[[ Extracted information, beginning ]]

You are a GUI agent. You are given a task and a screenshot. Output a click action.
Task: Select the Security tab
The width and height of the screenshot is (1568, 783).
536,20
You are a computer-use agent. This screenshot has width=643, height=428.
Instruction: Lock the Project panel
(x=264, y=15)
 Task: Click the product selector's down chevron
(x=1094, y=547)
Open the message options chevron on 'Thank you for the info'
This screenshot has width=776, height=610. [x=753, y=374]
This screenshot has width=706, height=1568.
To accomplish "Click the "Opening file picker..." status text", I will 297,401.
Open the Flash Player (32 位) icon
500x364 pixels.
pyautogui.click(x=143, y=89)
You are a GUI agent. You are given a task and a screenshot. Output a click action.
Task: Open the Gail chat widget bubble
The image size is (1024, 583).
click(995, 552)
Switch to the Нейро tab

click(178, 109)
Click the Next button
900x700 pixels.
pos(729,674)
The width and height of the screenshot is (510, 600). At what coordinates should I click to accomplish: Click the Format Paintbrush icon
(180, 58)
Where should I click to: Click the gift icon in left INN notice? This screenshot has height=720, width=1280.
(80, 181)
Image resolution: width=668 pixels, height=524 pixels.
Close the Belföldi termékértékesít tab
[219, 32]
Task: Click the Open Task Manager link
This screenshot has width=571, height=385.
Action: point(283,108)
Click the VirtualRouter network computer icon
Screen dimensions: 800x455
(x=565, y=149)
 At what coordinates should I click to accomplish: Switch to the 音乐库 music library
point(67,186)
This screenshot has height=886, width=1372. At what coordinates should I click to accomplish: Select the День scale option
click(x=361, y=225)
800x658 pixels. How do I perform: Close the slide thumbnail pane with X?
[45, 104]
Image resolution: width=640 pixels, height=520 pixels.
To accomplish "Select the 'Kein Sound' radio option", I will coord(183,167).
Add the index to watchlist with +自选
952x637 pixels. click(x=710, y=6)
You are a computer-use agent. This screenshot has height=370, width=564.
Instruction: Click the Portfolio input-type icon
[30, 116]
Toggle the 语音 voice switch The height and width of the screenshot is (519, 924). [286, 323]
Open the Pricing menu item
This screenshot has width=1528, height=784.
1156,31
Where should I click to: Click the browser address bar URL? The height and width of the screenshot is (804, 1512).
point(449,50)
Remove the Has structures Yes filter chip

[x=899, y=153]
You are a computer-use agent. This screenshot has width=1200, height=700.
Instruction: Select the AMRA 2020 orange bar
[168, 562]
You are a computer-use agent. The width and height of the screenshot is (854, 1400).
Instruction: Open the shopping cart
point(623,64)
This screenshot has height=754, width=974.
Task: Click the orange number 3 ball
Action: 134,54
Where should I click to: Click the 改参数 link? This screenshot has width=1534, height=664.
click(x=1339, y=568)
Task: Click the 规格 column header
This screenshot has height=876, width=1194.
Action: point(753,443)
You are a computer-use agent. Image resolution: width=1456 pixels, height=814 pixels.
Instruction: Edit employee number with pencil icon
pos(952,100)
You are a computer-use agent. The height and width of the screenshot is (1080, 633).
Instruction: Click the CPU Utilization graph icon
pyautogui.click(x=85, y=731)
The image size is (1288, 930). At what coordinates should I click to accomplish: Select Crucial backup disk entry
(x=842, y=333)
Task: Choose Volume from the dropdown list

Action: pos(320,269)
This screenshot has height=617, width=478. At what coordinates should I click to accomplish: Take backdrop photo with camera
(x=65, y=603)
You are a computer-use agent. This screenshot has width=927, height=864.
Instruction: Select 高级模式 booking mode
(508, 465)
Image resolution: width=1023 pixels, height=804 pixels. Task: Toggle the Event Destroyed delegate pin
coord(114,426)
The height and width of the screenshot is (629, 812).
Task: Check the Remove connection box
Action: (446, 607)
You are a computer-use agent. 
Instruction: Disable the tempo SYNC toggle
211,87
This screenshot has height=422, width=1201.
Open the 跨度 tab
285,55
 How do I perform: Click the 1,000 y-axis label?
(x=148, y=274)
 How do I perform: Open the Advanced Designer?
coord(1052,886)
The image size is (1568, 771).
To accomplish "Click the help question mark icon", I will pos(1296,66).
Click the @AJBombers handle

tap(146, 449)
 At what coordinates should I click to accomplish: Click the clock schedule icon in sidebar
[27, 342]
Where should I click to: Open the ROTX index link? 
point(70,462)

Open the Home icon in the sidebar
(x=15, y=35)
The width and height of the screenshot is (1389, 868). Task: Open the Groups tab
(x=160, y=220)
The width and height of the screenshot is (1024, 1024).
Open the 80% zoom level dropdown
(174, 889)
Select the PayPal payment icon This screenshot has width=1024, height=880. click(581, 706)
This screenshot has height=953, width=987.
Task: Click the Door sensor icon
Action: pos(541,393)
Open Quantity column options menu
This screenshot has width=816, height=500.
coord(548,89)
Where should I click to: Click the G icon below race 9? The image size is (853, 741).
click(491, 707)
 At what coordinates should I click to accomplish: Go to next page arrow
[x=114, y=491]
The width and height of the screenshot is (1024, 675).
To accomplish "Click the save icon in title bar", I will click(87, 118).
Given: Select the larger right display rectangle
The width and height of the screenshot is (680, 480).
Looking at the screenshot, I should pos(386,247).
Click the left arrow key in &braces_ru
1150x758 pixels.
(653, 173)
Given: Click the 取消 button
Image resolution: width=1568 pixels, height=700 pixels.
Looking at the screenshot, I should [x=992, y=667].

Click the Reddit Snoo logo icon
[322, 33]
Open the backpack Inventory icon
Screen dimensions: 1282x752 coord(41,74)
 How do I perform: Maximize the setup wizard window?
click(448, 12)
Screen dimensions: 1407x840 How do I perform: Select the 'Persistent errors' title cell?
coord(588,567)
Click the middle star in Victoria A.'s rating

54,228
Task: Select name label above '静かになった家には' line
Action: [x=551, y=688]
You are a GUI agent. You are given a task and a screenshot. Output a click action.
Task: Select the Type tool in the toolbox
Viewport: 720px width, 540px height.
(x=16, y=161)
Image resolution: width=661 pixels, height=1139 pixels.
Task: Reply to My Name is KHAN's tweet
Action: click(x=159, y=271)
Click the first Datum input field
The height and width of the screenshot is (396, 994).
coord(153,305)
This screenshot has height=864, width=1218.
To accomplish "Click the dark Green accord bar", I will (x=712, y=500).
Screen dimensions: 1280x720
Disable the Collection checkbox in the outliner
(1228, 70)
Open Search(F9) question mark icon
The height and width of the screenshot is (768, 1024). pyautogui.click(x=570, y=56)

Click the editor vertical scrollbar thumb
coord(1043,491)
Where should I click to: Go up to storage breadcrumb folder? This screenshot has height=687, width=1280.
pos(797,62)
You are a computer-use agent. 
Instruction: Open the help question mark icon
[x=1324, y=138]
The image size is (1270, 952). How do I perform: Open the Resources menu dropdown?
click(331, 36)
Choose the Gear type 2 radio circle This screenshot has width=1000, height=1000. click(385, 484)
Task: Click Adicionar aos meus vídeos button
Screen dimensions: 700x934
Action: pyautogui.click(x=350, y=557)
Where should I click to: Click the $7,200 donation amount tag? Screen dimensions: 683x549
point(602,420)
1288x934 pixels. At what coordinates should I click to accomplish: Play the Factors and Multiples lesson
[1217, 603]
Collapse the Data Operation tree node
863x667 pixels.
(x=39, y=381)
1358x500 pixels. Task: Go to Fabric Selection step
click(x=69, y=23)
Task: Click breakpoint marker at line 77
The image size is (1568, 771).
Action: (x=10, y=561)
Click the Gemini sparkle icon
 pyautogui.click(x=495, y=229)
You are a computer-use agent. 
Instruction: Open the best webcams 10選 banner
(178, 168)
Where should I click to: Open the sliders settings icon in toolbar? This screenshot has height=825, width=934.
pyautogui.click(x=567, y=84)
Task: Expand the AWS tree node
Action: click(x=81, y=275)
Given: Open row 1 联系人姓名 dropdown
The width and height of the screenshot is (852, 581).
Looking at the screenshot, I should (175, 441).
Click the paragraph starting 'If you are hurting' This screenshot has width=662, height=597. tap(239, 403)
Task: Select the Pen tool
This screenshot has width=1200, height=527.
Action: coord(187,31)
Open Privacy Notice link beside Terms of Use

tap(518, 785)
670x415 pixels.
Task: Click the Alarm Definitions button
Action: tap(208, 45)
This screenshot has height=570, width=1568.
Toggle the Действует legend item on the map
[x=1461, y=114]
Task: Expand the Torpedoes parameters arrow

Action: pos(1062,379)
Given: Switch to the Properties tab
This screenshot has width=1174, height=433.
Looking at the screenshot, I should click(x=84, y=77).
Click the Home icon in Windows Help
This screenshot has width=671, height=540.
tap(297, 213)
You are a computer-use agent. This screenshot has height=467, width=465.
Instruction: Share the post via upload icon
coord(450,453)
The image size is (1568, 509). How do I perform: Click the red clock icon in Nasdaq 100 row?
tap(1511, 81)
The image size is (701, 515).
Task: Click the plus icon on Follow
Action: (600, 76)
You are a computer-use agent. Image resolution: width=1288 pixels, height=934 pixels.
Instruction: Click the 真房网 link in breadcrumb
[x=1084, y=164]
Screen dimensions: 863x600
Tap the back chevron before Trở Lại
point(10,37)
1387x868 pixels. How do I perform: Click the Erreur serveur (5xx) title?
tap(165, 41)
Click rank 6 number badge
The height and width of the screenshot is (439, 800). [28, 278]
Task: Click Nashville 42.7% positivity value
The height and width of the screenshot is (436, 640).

[[ Extracted information, end ]]

Exercise.
Give an exact copy of the lines above from the line with "Open the 80% zoom level dropdown" up to and including the line with "Open Quantity column options menu", and leave everything else out.

Exercise result.
Open the 80% zoom level dropdown
(174, 889)
Select the PayPal payment icon This screenshot has width=1024, height=880. click(581, 706)
This screenshot has height=953, width=987.
Task: Click the Door sensor icon
Action: pos(541,393)
Open Quantity column options menu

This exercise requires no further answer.